The video is cued at 39:50 into a long briefing about the Corona Virus, where the question starts. I was reviewing the video because it has some good parts, near the beginning about statistics and modelling of the virus, and I just happened upon this question.
For a bit of background on this, the province of British Columbia is separated from the rest of Canada by the Rocky Mountains, and so the two closest large(ish) Cities to Vancouver — BC’s largest metropolis — are Seattle and Portland. As a result, British Columbians have pretty close ties to the US, and many are quite accustomed to travelling back and forth across the border. For this reason it is entirely reasonable that people are itching to get back across the border, and so the question was probably not unexpected.
British Columbia is no stranger to the Corona Virus. The greater Vancouver region has such close ties to China, that a 60-Minutes episode once nicknamed it “Hongcouver”. Surprisingly, though, DNA tracking points to the majority of strains that BC suffered having traveled via the USA.
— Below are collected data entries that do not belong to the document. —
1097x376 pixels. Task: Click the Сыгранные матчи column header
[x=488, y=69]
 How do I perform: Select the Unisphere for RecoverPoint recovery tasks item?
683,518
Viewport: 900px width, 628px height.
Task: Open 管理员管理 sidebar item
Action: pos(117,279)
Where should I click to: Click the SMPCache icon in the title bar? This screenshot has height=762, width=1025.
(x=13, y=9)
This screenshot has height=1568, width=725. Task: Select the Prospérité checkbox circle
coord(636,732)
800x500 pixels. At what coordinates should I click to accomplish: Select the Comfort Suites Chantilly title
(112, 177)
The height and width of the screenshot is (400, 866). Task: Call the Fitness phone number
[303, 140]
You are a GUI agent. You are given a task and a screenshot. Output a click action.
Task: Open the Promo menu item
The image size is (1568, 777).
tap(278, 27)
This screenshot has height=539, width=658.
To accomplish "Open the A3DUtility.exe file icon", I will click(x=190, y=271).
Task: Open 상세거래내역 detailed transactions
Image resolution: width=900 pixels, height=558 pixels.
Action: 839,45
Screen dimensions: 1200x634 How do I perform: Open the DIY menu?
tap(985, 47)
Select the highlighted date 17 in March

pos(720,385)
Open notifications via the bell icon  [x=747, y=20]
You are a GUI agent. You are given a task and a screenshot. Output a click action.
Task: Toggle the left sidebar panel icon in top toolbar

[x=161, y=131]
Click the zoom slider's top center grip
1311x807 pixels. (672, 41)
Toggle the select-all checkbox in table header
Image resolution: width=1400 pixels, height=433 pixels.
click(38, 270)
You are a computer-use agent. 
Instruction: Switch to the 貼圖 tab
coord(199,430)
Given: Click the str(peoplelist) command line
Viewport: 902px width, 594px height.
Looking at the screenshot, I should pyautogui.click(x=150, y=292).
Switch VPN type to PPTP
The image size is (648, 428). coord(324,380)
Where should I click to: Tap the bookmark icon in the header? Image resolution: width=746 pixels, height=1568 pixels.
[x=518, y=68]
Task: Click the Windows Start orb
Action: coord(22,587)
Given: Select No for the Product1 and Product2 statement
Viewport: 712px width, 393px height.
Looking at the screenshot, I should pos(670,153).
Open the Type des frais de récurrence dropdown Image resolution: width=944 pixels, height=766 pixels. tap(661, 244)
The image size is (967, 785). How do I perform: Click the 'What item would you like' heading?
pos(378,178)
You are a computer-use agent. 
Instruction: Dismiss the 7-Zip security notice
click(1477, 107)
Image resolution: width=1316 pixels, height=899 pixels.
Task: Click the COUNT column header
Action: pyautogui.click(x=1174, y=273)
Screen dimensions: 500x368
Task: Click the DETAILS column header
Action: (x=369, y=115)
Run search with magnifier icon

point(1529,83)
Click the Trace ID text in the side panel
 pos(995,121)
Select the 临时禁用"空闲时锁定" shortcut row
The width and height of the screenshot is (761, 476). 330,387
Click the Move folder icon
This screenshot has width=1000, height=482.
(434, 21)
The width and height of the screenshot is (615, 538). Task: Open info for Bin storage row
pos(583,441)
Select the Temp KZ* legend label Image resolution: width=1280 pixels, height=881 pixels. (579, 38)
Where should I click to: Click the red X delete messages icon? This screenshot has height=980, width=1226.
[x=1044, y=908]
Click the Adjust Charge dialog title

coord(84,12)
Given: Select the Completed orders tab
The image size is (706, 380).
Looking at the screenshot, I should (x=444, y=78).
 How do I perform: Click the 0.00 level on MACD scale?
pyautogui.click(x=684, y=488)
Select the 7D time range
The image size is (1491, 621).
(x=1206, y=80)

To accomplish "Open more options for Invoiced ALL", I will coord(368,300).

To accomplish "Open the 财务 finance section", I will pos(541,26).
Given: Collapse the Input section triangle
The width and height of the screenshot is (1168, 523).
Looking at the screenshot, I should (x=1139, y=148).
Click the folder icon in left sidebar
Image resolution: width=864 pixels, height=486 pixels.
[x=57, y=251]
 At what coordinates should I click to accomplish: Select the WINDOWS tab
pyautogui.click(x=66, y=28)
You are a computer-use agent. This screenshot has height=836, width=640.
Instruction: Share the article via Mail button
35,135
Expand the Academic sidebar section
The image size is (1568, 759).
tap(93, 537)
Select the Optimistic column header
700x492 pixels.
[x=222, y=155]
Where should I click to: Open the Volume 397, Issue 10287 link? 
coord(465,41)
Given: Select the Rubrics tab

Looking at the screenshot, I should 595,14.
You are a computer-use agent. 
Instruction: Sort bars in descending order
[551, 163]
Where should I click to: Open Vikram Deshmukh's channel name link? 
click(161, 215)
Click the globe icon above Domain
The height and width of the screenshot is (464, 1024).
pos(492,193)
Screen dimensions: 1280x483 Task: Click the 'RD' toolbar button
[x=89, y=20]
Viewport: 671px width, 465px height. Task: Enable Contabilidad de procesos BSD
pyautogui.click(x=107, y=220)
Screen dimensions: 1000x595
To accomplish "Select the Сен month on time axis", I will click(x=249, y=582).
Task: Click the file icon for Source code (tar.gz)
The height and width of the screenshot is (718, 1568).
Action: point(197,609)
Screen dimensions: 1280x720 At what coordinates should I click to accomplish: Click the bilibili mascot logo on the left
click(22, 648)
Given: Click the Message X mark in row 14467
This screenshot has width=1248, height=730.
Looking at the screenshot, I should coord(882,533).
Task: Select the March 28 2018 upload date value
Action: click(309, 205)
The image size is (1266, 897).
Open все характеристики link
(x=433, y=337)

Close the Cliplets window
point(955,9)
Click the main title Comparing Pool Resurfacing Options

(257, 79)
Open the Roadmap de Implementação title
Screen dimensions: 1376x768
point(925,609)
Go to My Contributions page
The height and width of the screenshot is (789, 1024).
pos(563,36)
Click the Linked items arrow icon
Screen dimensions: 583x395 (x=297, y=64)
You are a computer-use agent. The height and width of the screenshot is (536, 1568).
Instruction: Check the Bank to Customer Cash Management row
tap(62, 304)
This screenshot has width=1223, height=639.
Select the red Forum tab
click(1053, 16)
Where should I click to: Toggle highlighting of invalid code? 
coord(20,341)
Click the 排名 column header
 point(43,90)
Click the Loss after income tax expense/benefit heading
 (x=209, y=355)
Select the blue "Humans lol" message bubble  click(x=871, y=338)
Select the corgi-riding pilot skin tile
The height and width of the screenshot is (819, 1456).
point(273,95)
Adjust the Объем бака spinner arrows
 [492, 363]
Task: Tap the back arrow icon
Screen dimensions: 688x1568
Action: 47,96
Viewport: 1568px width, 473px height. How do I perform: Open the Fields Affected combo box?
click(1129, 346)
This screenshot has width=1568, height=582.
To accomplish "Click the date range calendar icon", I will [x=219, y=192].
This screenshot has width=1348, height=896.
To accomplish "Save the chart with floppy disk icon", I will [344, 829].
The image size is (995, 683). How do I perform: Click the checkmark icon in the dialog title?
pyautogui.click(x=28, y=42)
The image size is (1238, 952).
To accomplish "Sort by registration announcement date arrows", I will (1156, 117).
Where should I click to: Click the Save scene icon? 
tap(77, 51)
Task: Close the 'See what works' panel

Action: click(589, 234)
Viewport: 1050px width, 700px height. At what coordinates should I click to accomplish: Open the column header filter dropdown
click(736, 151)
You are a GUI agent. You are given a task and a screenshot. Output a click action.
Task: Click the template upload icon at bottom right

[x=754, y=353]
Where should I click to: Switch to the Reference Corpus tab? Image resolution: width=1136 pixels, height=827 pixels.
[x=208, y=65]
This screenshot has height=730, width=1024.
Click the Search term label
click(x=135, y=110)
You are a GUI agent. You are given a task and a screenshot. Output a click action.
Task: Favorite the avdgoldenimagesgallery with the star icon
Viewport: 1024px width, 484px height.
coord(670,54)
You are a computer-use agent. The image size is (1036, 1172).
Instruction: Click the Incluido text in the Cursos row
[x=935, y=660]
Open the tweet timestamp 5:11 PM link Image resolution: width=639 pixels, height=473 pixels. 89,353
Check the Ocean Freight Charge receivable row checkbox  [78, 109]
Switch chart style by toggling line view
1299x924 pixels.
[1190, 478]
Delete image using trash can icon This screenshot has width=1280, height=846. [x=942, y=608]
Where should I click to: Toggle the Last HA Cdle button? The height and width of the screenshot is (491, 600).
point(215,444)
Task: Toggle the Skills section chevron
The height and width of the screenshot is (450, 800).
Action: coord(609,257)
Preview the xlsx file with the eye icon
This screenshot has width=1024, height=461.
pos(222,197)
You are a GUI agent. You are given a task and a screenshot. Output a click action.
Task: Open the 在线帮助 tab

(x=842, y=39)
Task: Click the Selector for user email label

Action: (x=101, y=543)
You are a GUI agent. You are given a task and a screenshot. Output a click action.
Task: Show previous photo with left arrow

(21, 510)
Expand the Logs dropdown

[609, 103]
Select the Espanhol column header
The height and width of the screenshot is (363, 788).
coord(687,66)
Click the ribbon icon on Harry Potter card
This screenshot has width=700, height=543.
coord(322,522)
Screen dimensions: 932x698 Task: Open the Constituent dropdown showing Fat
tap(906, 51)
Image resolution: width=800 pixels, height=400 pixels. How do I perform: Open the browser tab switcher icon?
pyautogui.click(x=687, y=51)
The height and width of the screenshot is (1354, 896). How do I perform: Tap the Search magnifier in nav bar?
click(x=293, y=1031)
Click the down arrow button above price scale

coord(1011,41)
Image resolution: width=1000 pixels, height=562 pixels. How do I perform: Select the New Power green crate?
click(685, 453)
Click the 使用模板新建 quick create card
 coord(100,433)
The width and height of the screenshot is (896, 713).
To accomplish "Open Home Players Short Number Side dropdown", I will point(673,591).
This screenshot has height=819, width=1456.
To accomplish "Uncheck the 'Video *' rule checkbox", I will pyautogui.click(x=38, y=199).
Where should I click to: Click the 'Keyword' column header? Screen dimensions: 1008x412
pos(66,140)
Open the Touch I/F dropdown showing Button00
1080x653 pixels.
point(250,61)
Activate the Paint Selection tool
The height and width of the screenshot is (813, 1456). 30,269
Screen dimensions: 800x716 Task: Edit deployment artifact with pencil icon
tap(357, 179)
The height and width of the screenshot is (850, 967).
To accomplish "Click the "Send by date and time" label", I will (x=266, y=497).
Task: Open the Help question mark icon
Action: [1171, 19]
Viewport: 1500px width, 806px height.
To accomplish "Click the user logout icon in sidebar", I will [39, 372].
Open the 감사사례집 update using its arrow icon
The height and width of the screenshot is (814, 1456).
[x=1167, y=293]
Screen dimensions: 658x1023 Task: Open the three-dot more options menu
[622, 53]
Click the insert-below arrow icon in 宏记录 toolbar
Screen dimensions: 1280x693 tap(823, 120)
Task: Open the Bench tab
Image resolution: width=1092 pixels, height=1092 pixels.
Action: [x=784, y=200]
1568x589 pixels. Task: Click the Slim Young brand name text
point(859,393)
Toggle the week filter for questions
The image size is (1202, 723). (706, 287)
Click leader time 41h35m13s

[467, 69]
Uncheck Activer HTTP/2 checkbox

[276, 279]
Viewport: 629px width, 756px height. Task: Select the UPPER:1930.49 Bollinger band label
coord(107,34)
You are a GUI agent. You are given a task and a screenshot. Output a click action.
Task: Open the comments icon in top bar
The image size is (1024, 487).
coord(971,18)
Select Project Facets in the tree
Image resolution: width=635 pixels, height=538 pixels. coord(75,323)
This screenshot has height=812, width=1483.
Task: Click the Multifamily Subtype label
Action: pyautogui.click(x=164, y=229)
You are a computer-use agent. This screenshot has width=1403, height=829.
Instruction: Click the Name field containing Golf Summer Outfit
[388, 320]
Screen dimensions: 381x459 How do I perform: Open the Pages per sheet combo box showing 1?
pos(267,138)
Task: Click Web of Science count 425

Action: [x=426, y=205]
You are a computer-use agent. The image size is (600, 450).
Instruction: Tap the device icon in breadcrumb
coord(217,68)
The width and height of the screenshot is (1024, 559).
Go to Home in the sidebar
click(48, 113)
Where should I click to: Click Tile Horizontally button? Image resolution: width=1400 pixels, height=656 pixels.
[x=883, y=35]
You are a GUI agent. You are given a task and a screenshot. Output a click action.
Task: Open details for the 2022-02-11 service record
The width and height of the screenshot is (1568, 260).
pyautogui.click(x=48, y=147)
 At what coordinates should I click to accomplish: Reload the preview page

Happily, for BC, Dr. Henry knows epidemics well, and she was given full support of the government in dealing with the Pandemic. After an early spike, BC was able to get a good hand on the pandemic and quickly squashed the curve (the numbers on the graph below are raw case counts per day. Red line is 7 day average). Right now, the province has beaten the virus thoroughly enough that a recent jump to 25 cases in a single day is seen as cause for mild alarm.
Unfortunately, the same cannot be said just south of the border. Donald Trump has so thoroughly sabotaged (and I don’t use that word lightly) the US response to the pandemic, that I don’t see the border reopening anytime this year … and there seem to be many officials across Canada that are about as fearful of the thought of the border opening as I am.